Política

La contra

mayo 06, 2019

La abrumadora derrota electoral del sistema anterior dejó a los partidos políticos PRI, PAN y PRD completamente desorientados y en muy buena medida desarticulados, abrumados.

El PRI parece estar en la búsqueda de sí mismo, presumiblemente de sus raíces "socialdemócratas", como alguna vez dijeron de sí mismos. Dicho de otro modo, de sacudirse la tecnocracia neoliberal. Menudo reto, la mejor parte de sus cuadros referenciales hace tiempo que emigró a otros escenarios. El PAN pasa por un trance similar y al PRD no vale la pena considerarlo.

Sin partidos, con organizaciones simpatizantes difusas, sin mayor vínculo a organizaciones sociales y con una presencia en redes sociales poco convincente –su mejor exponente es un golpeador poseso proto fascista, Javier Lozano–, la derecha conservadora decidió por hacer una protesta testimonial en todo el país.
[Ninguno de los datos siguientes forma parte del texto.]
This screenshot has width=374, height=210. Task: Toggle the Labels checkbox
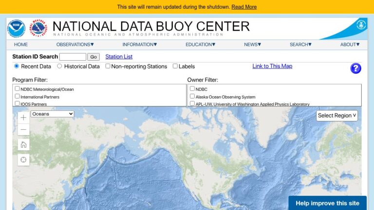[x=175, y=66]
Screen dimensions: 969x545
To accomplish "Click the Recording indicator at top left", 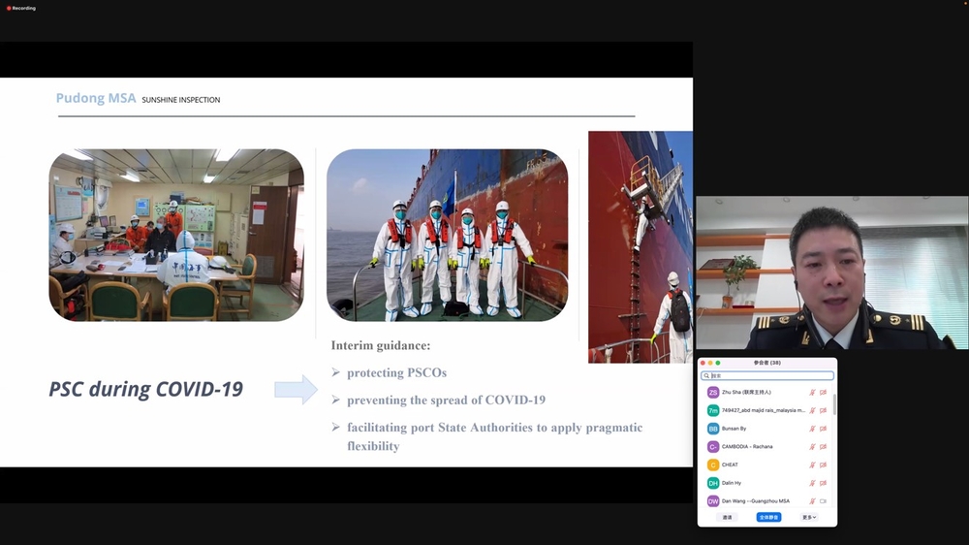I will coord(21,8).
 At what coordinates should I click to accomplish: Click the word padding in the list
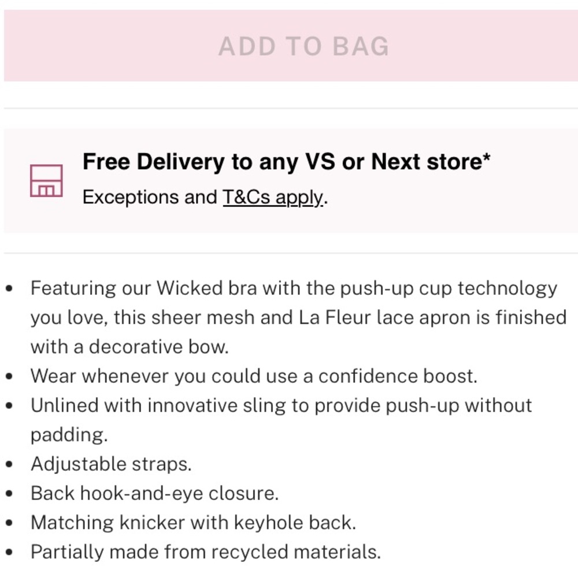click(x=69, y=435)
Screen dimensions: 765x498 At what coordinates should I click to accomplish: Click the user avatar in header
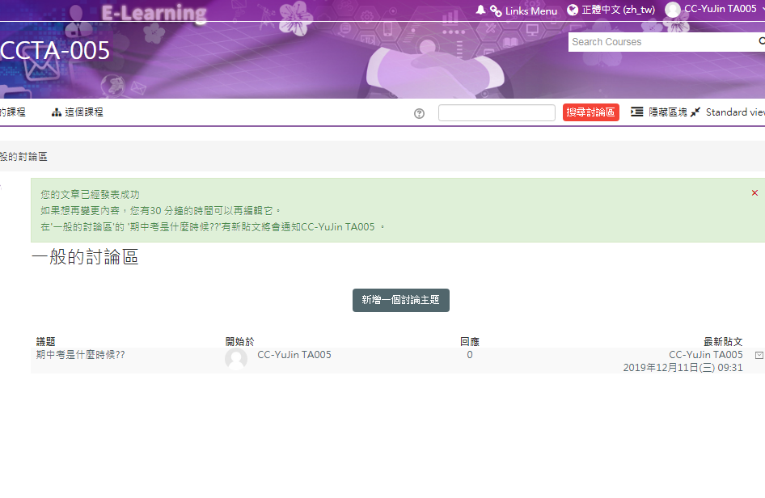pyautogui.click(x=673, y=10)
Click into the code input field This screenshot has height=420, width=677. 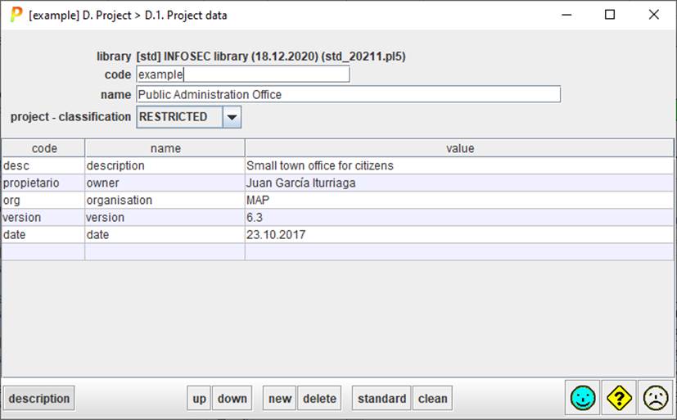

Habrá que suponer pensada para que coincidiera el 5 de mayo. Por eso de las fechas significativas, pues. Salieron de blanco en varias ciudades del país. Una centena de manifestantes en cada ciudad. En la Ciudad de México los organizadores reclamaban una asistencia de 5 mil participantes. Fotografía aérea de Paseo de la Reforma muestra una realidad bastante disminuida. Unos mil al momento de iniciar la marcha en el Ángel. El imperdible ex presidente Fox hizo lo propio en Guanajuato.

Nueva marcha a la que los organizadores y participantes trataban de contextuar en su preocupación por la marcha del país, "no somos fifí, somos mexicanos", era una idea que se repetía en varias cartulinas.
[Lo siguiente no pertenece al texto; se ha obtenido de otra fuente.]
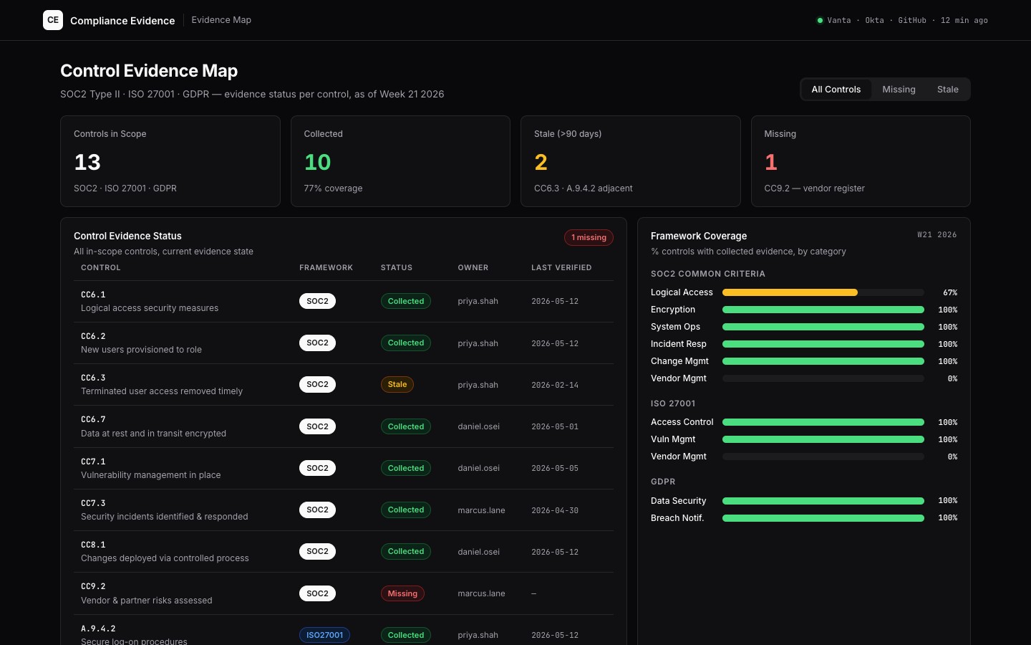The image size is (1031, 645).
Task: Click the Collected summary card
Action: coord(400,161)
Es la resistencia al cambio que busca mantener por lo menos una presencia testimonial, tal como lo hace el ex gobernador Yunes por medio de fiscal Winckler.

El contenido y sentido de las críticas es irrelevante. Dictador, autoritario, traidor a México y su pueblo, en fin, calificativos convertidos en consignas o pretensiones peregrinas como suponer que es posible revertir en unos cuantos meses el desgarriate y consecuencias del neoliberalismo dejado por el régimen. Es el mismo decil económico y perfil social de los cacerolistas en el Chile de principios de los 70. Marchistas que afirman con convencimiento que el presidente mexicano apoya dictadores en el mundo.

En efecto es una reacción. Por lo pronto a nivel de protesta testimonial pero que se pretende sea germinal. Y sí, movilizar la resistencia testimonial eventualmente puede hacerse crecer.